Xu was part of a team of 11 Chinese nationals,who were identified in 2018 for being involved in a long term plan to steal technology from the American aviation company GE Aviation and France’s Safran group. The two companies were working on a project aimed at enabling technology merger for a high grade engine product which the Chinese targeted.

According to the charges filed against Xu, he had specifically made attempts to steal technology related to GE Aviation’s exclusive composite aircraft engine fan, which no other company in the world has been able to duplicate.

The Chinese strategy for sensitive technology acquisition through acquisition of foreign companies has been in place since 2005 when China began to aggressively pursue the policy of targeting research based and tech innovation companies in Europe with an eye to acquire them by providing funding or by way of forming joint ventures with them. They even funded some of these institutions in facilitating experiments and research on various topics.

The “Made in China 2025” initiative by China provided the perfect alibi for making such moves.

Between 2016-18, more than 100 German companies were bought by Chinese enterprises, most of which are state-owned. Over a period of time, Chinese companies acquired more than 300 European companies besides setting up joint ventures with a similar number of companies. The Chinese have been gauging the economic curve in European nations and have smartly moved in for investing in companies or acquiring them when a company faces difficulties in sustaining itself due to numerous factors.

Most of these partnerships and buy offs have benefitted China in a significant manner with the Chinese defence and aviation industry gaining significantly by way of transfer of critical technology and knowledge. One can see a parallel growth between the tech acquisition pattern and the modernisation and growth of the Chinese defence industry, especially the aviation and space sectors. The virtual absence of any effective mechanism in the EU system to monitor the kind of technology being transferred in terms of their eventual utility by the Chinese further allowed such activity to take place unhindered.

A classic case of critical tech acquisition by China is the Chinese acquisition of the sensitive Austrian company FACC AG which manufactures composite material for use in the aviation industry. The company has been the primary supplier of such products to Boeing, Airbus, Bombardier and a number of other aviation manufacturers.

In 2009, after consistent efforts China’s Xi’an Aircraft Industry (Group) company Ltd became the majority owner of the Austrian aviation supplier FACC AG. This enabled the Chinese company access to critical aviation technology including the sensitive composite material manufactured by the company that lightens the overall weight of an aircraft body several folds. One witnessed significant growth in the Chinese aviation industry soon after, especially 2012 onwards.

However, FACC also learnt that doing business with the Chinese could eventually turn out to be damaging as in 2016 the company suffered an e mail fraud sourced by a Hong Kong-based Chinese which led to a loss of Euro 50 million to the company. The scam known as the “fake president incident” where a top executive of a company ostensibly receives a mail from his superior to transfer certain funds to an outside institution, led to the removal of the then CEO and CFO of FACC Walter Stephan.

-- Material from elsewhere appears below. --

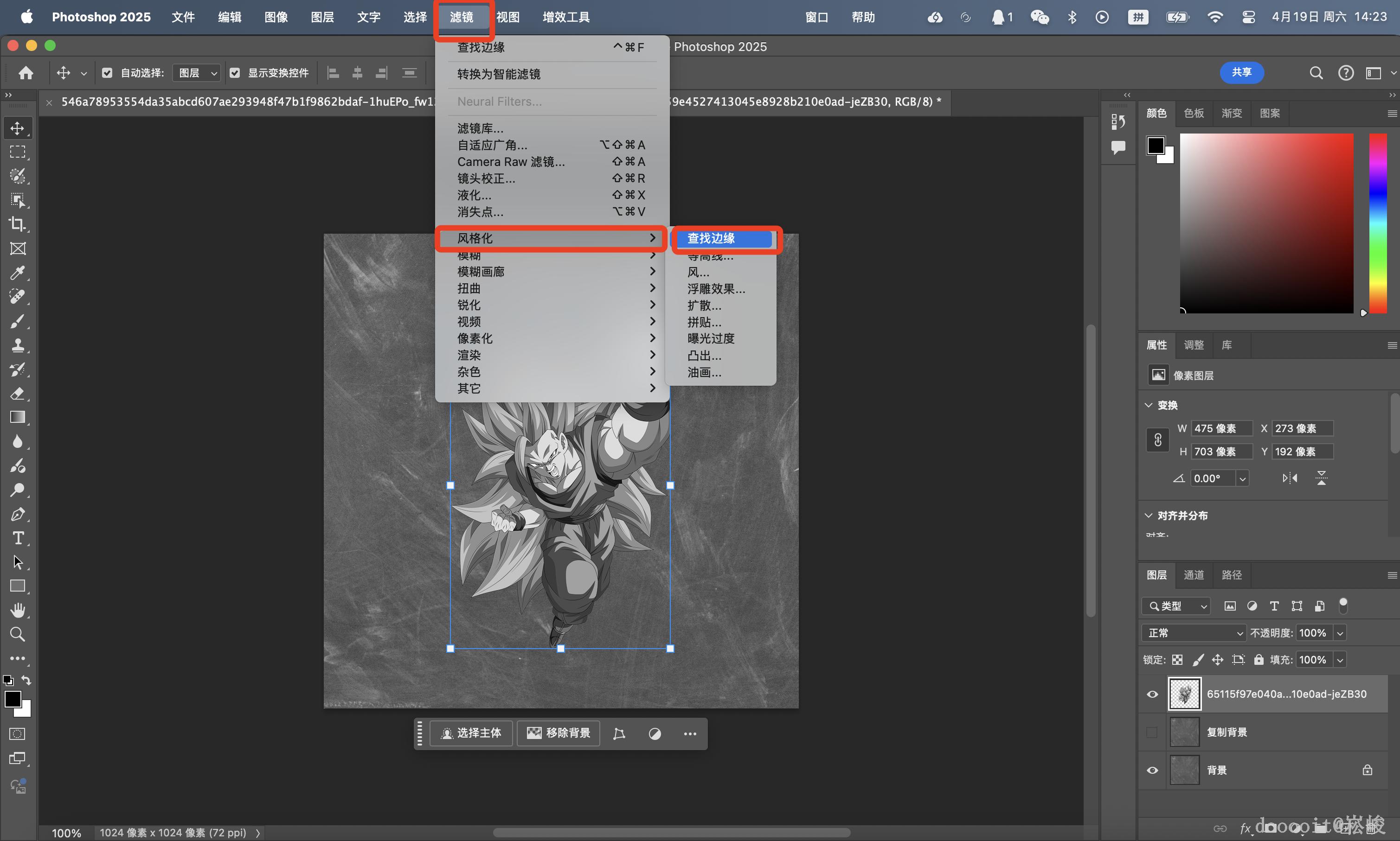Click the 移除背景 button

point(559,733)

In this time and age of stiff challenges that china faces on all fronts from the West and keeping in line with Xi Jinping’s policy of building a confident and assertive China, one would see more aggressive means of acquisition of technology by China which could possibly involve more disingenuous means of tech acquisition than already practiced which the gate keepers in most countries might not be aware of or prepared for.

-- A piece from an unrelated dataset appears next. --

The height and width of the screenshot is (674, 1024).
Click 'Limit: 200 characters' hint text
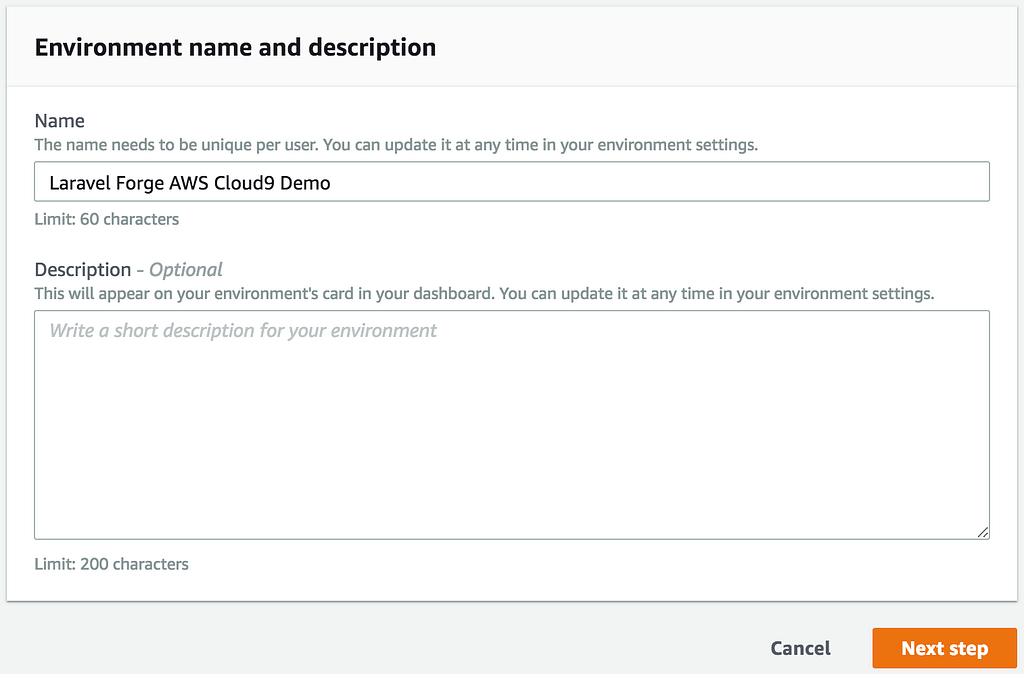[111, 564]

The recognition by the Chinese state of those capable of facilitating technology and knowledge transfer through stealth means with state honours and other benefits remains a crucial factor in building a strong and robust army of such individuals who would continue to innovate and grow in the field of Tech Acquisition through Stealth Means. Regulatory and monitoring authorities world over would have to remain alert to these realities in times to come.